36 N.C. 89 | N.C. | 1840
The bill, under an order for publication, had been taken pro confesso and set for hearing against the nonresident defendant, Robert Parsons.
The defendant James Parsons, by his answer, justified himself for relying on his legal defense against the note attempted to be set up because, as he alleged, of culpable negligence in Sullivan and Ryan in not attempting to procure payment from the principal, Robert Parsons, while he was solvent; and insisted that on the matters shown the note which he executed had been destroyed, and that there was no claim thereof against him in law or equity.

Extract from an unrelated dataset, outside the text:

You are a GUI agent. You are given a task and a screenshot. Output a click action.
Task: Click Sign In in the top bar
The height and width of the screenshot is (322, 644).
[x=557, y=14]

The defendant Parker, by his answer, declared that the note in question was received by him as and for a note payable to Sullivan, and as such was delivered over by him to the plaintiff Sullivan without alteration and without any suspicion on his part that there was any error in it; and alleged that afterwards, and without any agency on the part of the defendant, though in his presence, the alteration was made by direction of the plaintiff Sullivan. The defendant further insisted that if the plaintiff had, or either of them had, any claim against him, there was a plain remedy at law therefore, and also insisted upon the protection against this demand afforded by the lapse of time since the same arose. Upon the proofs the case, as stated in the bill, is fully *69 established. But upon the case so established we find ourselves unable to make any decree for the plaintiffs.

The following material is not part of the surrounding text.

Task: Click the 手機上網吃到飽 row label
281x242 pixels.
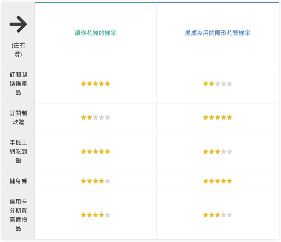Action: 18,152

It is clear that there is no ground on which relief can be had against either Robert or James Parsons. (91) Supposing the claimant to be Sullivan and not Ryan, there never was any contract between him and these defendants except such as was testified by the bond; and as that has been altered without their consent, and with the privity of Sullivan, the same is destroyed in law. It being thus destroyed, and it being Sullivan's only ground of claim against them, he is, as to them, without remedy.
It is not quite so clear that there ought not to be relief against the other defendant, Jonathan Parker. Having, though perhaps unintentionally, deceived an illiterate man as to the character of a worthless paper taken from him, and upon the faith of his representation as of value, there seems to be a plain obligation of conscience upon him to make indemnity for the injury thereby sustained. But upon the rules which govern the administration of judicial equity we find ourselves precluded from helping the plaintiffs.
This is substantially the bill of Ryan, and in form Sullivan should have been made a defendant thereto. Now, if it be admitted that Sullivan had an equity to be relieved against Parker, either because of the unpaid part of the price of his land — supposed to have been paid, but in truth not paid, by reason of the worthlessness of the note received on account thereof — or because of the representations or assurances upon which he induced Sullivan to receive this worthless note as one good in law and valuable in fact, how has this equity been transferred to Ryan? He claims as purchaser of a bond which he took with full notice of the legal objections thereto. Under the purchase he is entitled to no more than the bond and all the remedies, legal and equitable, belonging to the ownership of it. Upon that bond Parker was in no way liable. But if this could be regarded as Sullivan's bill then, without expressing an opinion whether having taken the bond with a full knowledge of all the facts attending its alteration, he can be heard in any court to allege that he was ignorant of the legal consequences of such alteration, it is manifest that if he can there is no ground for his coming into equity. His demand, if to be sustained at all, is a plain legal demand against Parker to recover the unpaid price of his land or damages for the deceit put (92) upon him. Either of these actions would have been long since barred at law; and as early as the year 1829, when payment *70 was demanded of the altered note and was refused because of the alteration, Sullivan knew all that he knows now. No equity has since arisen by the discovery of a theretofore concealed fraud, and he must not be allowed to evade the legal bar, arising from lapse of time, by a mere change of forum.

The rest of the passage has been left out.